[Exercise details]:
Answer these questions from the text on the ballad's format below:
(a) In what format is the earliest known edition of The Wandering Jew's Chronicle printed, and what does that format consist of?
(b) Between which centuries were broadside ballads printed, displayed, sung and sold in Britain?
(c) How many type-pages were imposed on each side of the printed sheet that was folded to make the chapbook edition, and how many pages did that chapbook have?

The Wandering Jew's Chronicle

2. The format of the ballad

Format is a fundamental concept in bibliography, which aims to describe books in strictly material terms. It is also an important concept in book history, in which a book's materiality may be related to trade practices, distribution methods, readerly expectations, and the wider context of a book's production and circulation. Textual scholarship, for its part, has rarely emphasised format, more concerned as it is with the book's content, abstracted from its material carrier. Literary scholarship pursued under the banner of material text criticism has recently called attention to how format can shape meaning, whether consciously chosen by an author, publisher or other agent, or as experienced by a reader or owner.[1] Considered bibliographically, then, the earliest known edition of The Wandering Jew's Chronicle is printed in the broadside format, consisting of a single sheet printed on one side, perhaps the simplest of all print publications in its manufacture and certainly one of the oldest. Book history enlarges on this description by pointing out that broadsides were easy and quick to print and suitable for displaying on a wall, like a poster, and were therefore commonly used for public proclamations, news and broadside ballads like the Chronicle.[2] Broadside ballads were printed, displayed, sung and sold in streets, fairs and other public places in large numbers in Britain between the sixteenth and the eighteenth centuries.[3] At least two editions of the Chronicle were printed in another format, as short pamphlets often distributed by travelling pedlars, or chapmen, from which they are usually called chapbooks - a description that more closely resembles a trade format, referring to its method of production and distribution, than a format that can be specified with much bibliographical precision.[4] One side of a printed sheet imposed with four type-pages on each side, to be folded to produce an eight-page chapbook edition of the Chronicle is reproduced below:

wandering jew woodcut

Fig. 3. The Wand'ring Jew's Chronicle, a chapbook edition. (H.4).

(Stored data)

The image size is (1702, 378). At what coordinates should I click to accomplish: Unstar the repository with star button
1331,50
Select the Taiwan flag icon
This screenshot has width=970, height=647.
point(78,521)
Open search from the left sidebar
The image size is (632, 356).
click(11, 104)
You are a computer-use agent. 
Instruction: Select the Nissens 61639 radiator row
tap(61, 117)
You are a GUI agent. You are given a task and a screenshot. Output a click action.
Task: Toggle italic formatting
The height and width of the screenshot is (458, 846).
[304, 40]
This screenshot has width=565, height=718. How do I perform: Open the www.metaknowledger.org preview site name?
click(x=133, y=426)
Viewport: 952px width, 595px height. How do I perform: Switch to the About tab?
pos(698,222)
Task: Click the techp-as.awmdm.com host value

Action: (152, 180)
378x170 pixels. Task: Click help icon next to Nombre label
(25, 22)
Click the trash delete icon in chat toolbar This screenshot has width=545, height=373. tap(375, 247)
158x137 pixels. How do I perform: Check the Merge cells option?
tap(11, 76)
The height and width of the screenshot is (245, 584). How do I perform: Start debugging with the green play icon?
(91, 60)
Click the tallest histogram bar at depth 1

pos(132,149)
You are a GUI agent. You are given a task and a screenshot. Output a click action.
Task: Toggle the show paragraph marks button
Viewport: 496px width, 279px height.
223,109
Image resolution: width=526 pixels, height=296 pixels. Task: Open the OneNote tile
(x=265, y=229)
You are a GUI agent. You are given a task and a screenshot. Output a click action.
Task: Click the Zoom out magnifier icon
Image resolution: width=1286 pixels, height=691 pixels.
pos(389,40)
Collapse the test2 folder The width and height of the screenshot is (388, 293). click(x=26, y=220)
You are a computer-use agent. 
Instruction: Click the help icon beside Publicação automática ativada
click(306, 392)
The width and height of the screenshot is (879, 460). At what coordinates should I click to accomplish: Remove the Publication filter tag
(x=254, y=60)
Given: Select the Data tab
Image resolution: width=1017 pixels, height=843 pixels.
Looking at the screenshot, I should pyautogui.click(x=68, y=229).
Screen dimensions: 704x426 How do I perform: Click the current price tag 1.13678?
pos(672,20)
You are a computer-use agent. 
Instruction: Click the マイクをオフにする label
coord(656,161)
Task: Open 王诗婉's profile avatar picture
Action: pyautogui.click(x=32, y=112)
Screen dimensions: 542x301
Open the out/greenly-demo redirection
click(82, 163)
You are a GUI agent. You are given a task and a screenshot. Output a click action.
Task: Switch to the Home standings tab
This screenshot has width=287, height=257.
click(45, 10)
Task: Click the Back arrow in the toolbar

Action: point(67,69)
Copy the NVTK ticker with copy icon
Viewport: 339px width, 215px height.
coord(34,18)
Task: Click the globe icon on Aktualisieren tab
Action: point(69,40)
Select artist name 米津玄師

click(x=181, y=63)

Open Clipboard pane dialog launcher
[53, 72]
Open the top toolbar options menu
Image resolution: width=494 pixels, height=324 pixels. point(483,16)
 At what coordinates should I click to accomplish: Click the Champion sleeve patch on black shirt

[Answer section]:
(a) It is printed in the broadside format, which consists of a single sheet printed on one side.
(b) They were printed, displayed, sung and sold between the sixteenth and the eighteenth centuries.
(c) Four type-pages were imposed on each side, and the chapbook had eight pages.